They have to make that decision with the information that they have in the moment. Sometimes that could be in the middle of the night. Sometimes it may require some time to gather more information. That is why the language around each parent who, in the director’s opinion, meets all of the following criteria is important for this section of the bill.
Rosalyn Bird: The criteria in section 19.2(1)(b) are actually quite specific. Can the minister provide an explanation or an example of when or how a parent, in the director’s opinion, would not meet the criteria listed, as it’s extremely specific?
[4:10 p.m.]
Hon. Jodie Wickens: I believe I understood the question, so I’m going to attempt to answer it for the member.
There are situations that arise, individual situations, where the director must make a decision based on the circumstance. A director may arrive on scene where there is a child with adults present, and maybe one of the parents can’t be located. That is one example.
Another example could be that a director arrived at a home, at any point in time, and the parent that is there is intoxicated. In the director’s opinion, the parent would not be able or willing to exercise the rights and responsibilities of a parent with custody.
Those are a couple of examples. We can provide some more as well.
Rosalyn Bird: Thank you, Minister.
I accept your answer for that, although, if I’m not mistaken, you don’t have to have both parents participate in a safety plan, so in the circumstances that you’re referring to, if all of those criteria were met, that still raises the question, in my opinion.
You mentioned that a parent can’t be located. So section (1)(b)(iii), I actually have a question about that — in the opinion of the director, if a parent “can be located.”
Does the minister have any protocols or guidelines for what is a locatable parent, and what kind of threshold for inaccessible or unlocated does a parent have to be for this clause to be in effect?
Hon.

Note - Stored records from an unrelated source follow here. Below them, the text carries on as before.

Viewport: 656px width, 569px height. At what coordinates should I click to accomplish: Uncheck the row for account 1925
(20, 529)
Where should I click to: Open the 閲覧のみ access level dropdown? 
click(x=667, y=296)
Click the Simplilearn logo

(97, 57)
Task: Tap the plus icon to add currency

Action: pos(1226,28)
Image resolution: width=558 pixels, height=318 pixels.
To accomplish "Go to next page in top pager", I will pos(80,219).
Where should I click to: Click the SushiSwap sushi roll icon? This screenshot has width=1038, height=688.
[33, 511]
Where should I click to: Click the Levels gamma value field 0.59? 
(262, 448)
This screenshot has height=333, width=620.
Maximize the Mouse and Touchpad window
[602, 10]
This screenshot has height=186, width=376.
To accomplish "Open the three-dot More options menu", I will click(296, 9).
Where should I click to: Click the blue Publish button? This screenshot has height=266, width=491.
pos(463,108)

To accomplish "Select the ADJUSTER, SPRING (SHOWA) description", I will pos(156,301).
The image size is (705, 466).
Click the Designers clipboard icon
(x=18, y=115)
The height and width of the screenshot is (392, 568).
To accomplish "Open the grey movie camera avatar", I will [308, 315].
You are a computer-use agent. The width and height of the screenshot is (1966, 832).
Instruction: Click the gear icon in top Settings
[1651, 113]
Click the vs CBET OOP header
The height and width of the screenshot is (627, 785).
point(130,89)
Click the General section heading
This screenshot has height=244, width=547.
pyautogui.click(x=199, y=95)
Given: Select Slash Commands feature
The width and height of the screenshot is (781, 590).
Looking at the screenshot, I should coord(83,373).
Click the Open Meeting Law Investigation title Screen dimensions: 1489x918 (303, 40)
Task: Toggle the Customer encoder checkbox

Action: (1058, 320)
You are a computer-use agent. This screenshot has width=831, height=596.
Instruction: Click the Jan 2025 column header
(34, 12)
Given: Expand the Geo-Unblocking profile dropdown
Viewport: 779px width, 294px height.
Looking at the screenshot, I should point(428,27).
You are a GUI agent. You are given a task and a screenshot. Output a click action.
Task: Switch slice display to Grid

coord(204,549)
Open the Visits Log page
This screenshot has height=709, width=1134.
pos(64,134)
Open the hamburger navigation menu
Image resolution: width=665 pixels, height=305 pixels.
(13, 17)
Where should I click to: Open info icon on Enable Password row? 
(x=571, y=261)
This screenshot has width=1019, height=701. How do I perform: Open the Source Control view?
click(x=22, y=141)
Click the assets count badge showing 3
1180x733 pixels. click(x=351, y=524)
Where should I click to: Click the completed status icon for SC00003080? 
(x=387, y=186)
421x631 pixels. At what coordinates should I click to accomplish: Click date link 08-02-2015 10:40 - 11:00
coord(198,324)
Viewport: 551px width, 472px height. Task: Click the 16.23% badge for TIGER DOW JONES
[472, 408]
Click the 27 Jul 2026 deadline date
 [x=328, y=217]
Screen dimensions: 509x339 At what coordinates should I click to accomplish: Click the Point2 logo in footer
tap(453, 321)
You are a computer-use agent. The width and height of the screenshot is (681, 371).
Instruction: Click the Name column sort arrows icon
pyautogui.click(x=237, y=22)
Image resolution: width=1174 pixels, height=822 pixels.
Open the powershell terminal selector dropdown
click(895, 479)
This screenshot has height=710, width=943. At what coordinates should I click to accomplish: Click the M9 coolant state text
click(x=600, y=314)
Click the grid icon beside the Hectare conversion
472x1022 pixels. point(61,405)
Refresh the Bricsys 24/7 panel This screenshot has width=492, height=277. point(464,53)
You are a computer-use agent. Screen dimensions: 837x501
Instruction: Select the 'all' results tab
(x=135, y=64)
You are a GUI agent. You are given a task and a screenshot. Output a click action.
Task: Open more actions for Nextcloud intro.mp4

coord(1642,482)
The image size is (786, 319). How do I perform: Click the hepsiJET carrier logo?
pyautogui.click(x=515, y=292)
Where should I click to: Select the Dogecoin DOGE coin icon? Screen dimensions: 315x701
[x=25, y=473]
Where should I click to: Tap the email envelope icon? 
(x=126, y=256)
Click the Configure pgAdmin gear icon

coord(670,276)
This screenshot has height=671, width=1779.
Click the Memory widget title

Jodie Wickens: I think it’s a helpful question from the member opposite.
Steps that a protection worker must take in order to locate a parent will be outlined in policy and practice — a number of steps outlined for protection workers.
Also, just to remind the member, safety plans are living documents. They can be adjusted so that when a protection worker is making efforts to locate a parent — let’s say they located a parent the next day — that safety plan can be adjusted with the inclusion of that other parent.
Rosalyn Bird: I appreciate that answer, and this is one of the reasons that we’re examining, or I’m asking more questions about, the criteria.
[4:15 p.m.]
My understanding is that in accordance with chapters 3, 3.2 and 3.3, depending on the circumstance for the safety plan, it has to be documented within 24 hours. So there is, actually, a substantial, although it may not seem like a substantial…. Twenty-four hours can be very long here, maybe not in other places.
However, as you stated, there is time. Again, I have a serious issue in and around the language, due to the fact that there is a 24-hour period where these things can be addressed. Even the example that you gave, which I’m assuming is for…. If somebody was on site or shows up to assess a complaint that has come in, and you’re correct…. You have a parent that is intoxicated. I would hope that we aren’t going to have an intoxicated parent sign a safety plan, anyway.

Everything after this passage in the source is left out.